BEGIN Provided records

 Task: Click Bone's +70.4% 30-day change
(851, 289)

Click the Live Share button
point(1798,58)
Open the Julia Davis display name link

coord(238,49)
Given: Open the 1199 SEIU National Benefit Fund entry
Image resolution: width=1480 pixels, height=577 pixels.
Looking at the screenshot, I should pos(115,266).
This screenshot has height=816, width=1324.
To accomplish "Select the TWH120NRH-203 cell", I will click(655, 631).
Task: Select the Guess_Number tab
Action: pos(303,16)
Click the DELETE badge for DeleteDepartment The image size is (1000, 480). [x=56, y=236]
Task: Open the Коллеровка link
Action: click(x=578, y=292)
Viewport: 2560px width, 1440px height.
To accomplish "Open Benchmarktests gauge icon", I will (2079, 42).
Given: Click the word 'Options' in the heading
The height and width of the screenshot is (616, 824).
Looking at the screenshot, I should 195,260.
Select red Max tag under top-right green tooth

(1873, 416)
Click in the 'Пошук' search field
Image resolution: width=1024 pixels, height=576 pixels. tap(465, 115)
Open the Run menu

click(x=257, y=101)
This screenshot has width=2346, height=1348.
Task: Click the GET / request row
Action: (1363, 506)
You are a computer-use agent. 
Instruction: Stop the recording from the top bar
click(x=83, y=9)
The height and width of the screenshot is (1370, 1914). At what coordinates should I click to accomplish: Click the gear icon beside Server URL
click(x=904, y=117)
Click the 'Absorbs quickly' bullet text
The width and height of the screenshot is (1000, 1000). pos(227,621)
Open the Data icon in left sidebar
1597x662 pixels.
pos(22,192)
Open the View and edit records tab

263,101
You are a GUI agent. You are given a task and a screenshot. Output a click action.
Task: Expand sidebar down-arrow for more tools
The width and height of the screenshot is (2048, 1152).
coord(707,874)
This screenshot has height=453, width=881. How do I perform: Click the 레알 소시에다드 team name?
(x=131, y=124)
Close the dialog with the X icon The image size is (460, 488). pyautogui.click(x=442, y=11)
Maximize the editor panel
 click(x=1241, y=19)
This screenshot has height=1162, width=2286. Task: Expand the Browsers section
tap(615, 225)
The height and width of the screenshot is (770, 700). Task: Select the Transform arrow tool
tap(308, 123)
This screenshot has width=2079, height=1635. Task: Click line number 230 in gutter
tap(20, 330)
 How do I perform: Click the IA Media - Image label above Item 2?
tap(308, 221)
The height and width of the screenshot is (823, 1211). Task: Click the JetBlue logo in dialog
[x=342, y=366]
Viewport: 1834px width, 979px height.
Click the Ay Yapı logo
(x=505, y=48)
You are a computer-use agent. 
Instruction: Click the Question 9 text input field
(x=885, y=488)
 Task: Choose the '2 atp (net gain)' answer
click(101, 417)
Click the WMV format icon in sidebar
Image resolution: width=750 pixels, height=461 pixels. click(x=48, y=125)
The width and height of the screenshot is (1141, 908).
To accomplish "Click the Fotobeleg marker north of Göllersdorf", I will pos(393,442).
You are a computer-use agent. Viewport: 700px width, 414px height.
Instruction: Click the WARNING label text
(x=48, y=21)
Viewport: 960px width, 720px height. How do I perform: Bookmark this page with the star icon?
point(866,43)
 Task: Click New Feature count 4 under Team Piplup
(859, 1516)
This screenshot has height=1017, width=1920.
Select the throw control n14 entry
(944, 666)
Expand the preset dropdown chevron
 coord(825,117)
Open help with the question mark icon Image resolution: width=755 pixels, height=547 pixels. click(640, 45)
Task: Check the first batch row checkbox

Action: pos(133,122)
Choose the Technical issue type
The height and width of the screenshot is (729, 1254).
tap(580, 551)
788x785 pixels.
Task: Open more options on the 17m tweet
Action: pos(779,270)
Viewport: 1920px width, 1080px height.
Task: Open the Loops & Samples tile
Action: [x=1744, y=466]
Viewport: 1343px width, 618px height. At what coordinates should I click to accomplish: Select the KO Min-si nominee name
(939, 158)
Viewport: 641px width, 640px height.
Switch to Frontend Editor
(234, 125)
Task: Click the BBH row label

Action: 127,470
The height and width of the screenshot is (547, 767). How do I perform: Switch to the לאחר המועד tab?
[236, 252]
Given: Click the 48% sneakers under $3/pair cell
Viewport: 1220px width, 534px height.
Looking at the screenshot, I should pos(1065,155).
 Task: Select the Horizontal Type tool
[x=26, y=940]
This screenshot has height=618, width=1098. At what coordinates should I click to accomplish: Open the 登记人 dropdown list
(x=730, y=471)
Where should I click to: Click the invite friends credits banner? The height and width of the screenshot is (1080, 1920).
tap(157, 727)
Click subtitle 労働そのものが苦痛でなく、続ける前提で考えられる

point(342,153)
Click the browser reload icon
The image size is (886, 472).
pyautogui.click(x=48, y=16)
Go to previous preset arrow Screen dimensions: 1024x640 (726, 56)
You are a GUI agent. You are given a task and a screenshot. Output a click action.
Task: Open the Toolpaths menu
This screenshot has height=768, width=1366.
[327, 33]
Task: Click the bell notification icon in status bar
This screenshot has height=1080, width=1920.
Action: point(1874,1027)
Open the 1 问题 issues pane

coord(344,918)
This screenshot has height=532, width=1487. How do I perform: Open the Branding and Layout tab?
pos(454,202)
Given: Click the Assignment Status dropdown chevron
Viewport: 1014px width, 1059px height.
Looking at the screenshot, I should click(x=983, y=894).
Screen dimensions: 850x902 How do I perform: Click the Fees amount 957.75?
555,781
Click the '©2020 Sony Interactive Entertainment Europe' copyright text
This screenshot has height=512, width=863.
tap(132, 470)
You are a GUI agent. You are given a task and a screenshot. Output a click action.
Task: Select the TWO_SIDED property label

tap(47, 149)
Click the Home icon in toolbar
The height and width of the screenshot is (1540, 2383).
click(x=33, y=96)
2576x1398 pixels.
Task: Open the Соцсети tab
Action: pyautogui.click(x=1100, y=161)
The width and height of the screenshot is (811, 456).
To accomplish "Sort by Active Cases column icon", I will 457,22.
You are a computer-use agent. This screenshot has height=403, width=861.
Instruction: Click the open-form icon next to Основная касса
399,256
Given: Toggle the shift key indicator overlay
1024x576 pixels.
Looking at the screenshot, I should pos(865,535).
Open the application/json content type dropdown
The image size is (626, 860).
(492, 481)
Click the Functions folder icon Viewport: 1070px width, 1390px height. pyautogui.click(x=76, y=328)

END Provided records

Write out every one of the entries above, keeping each line identical to the original.

> **Finished exercise**:
 Task: Click Bone's +70.4% 30-day change
(851, 289)

Click the Live Share button
point(1798,58)
Open the Julia Davis display name link

coord(238,49)
Given: Open the 1199 SEIU National Benefit Fund entry
Image resolution: width=1480 pixels, height=577 pixels.
Looking at the screenshot, I should pos(115,266).
This screenshot has height=816, width=1324.
To accomplish "Select the TWH120NRH-203 cell", I will click(655, 631).
Task: Select the Guess_Number tab
Action: pos(303,16)
Click the DELETE badge for DeleteDepartment The image size is (1000, 480). [x=56, y=236]
Task: Open the Коллеровка link
Action: click(x=578, y=292)
Viewport: 2560px width, 1440px height.
To accomplish "Open Benchmarktests gauge icon", I will (2079, 42).
Given: Click the word 'Options' in the heading
The height and width of the screenshot is (616, 824).
Looking at the screenshot, I should 195,260.
Select red Max tag under top-right green tooth

(1873, 416)
Click in the 'Пошук' search field
Image resolution: width=1024 pixels, height=576 pixels. tap(465, 115)
Open the Run menu

click(x=257, y=101)
This screenshot has width=2346, height=1348.
Task: Click the GET / request row
Action: (1363, 506)
You are a computer-use agent. 
Instruction: Stop the recording from the top bar
click(x=83, y=9)
The height and width of the screenshot is (1370, 1914). At what coordinates should I click to accomplish: Click the gear icon beside Server URL
click(x=904, y=117)
Click the 'Absorbs quickly' bullet text
The width and height of the screenshot is (1000, 1000). pos(227,621)
Open the Data icon in left sidebar
1597x662 pixels.
pos(22,192)
Open the View and edit records tab

263,101
You are a GUI agent. You are given a task and a screenshot. Output a click action.
Task: Expand sidebar down-arrow for more tools
The width and height of the screenshot is (2048, 1152).
coord(707,874)
This screenshot has height=453, width=881. How do I perform: Click the 레알 소시에다드 team name?
(x=131, y=124)
Close the dialog with the X icon The image size is (460, 488). pyautogui.click(x=442, y=11)
Maximize the editor panel
 click(x=1241, y=19)
This screenshot has height=1162, width=2286. Task: Expand the Browsers section
tap(615, 225)
The height and width of the screenshot is (770, 700). Task: Select the Transform arrow tool
tap(308, 123)
This screenshot has width=2079, height=1635. Task: Click line number 230 in gutter
tap(20, 330)
 How do I perform: Click the IA Media - Image label above Item 2?
tap(308, 221)
The height and width of the screenshot is (823, 1211). Task: Click the JetBlue logo in dialog
[x=342, y=366]
Viewport: 1834px width, 979px height.
Click the Ay Yapı logo
(x=505, y=48)
You are a computer-use agent. 
Instruction: Click the Question 9 text input field
(x=885, y=488)
 Task: Choose the '2 atp (net gain)' answer
click(101, 417)
Click the WMV format icon in sidebar
Image resolution: width=750 pixels, height=461 pixels. click(x=48, y=125)
The width and height of the screenshot is (1141, 908).
To accomplish "Click the Fotobeleg marker north of Göllersdorf", I will pos(393,442).
You are a computer-use agent. Viewport: 700px width, 414px height.
Instruction: Click the WARNING label text
(x=48, y=21)
Viewport: 960px width, 720px height. How do I perform: Bookmark this page with the star icon?
point(866,43)
 Task: Click New Feature count 4 under Team Piplup
(859, 1516)
This screenshot has height=1017, width=1920.
Select the throw control n14 entry
(944, 666)
Expand the preset dropdown chevron
 coord(825,117)
Open help with the question mark icon Image resolution: width=755 pixels, height=547 pixels. click(640, 45)
Task: Check the first batch row checkbox

Action: pos(133,122)
Choose the Technical issue type
The height and width of the screenshot is (729, 1254).
tap(580, 551)
788x785 pixels.
Task: Open more options on the 17m tweet
Action: pos(779,270)
Viewport: 1920px width, 1080px height.
Task: Open the Loops & Samples tile
Action: [x=1744, y=466]
Viewport: 1343px width, 618px height. At what coordinates should I click to accomplish: Select the KO Min-si nominee name
(939, 158)
Viewport: 641px width, 640px height.
Switch to Frontend Editor
(234, 125)
Task: Click the BBH row label

Action: 127,470
The height and width of the screenshot is (547, 767). How do I perform: Switch to the לאחר המועד tab?
[236, 252]
Given: Click the 48% sneakers under $3/pair cell
Viewport: 1220px width, 534px height.
Looking at the screenshot, I should pos(1065,155).
 Task: Select the Horizontal Type tool
[x=26, y=940]
This screenshot has height=618, width=1098. At what coordinates should I click to accomplish: Open the 登记人 dropdown list
(x=730, y=471)
Where should I click to: Click the invite friends credits banner? The height and width of the screenshot is (1080, 1920).
tap(157, 727)
Click subtitle 労働そのものが苦痛でなく、続ける前提で考えられる

point(342,153)
Click the browser reload icon
The image size is (886, 472).
pyautogui.click(x=48, y=16)
Go to previous preset arrow Screen dimensions: 1024x640 (726, 56)
You are a GUI agent. You are given a task and a screenshot. Output a click action.
Task: Open the Toolpaths menu
This screenshot has height=768, width=1366.
[327, 33]
Task: Click the bell notification icon in status bar
This screenshot has height=1080, width=1920.
Action: point(1874,1027)
Open the 1 问题 issues pane

coord(344,918)
This screenshot has height=532, width=1487. How do I perform: Open the Branding and Layout tab?
pos(454,202)
Given: Click the Assignment Status dropdown chevron
Viewport: 1014px width, 1059px height.
Looking at the screenshot, I should click(x=983, y=894).
Screen dimensions: 850x902 How do I perform: Click the Fees amount 957.75?
555,781
Click the '©2020 Sony Interactive Entertainment Europe' copyright text
This screenshot has height=512, width=863.
tap(132, 470)
You are a GUI agent. You are given a task and a screenshot. Output a click action.
Task: Select the TWO_SIDED property label

tap(47, 149)
Click the Home icon in toolbar
The height and width of the screenshot is (1540, 2383).
click(x=33, y=96)
2576x1398 pixels.
Task: Open the Соцсети tab
Action: pyautogui.click(x=1100, y=161)
The width and height of the screenshot is (811, 456).
To accomplish "Sort by Active Cases column icon", I will 457,22.
You are a computer-use agent. This screenshot has height=403, width=861.
Instruction: Click the open-form icon next to Основная касса
399,256
Given: Toggle the shift key indicator overlay
1024x576 pixels.
Looking at the screenshot, I should pos(865,535).
Open the application/json content type dropdown
The image size is (626, 860).
(492, 481)
Click the Functions folder icon Viewport: 1070px width, 1390px height. pyautogui.click(x=76, y=328)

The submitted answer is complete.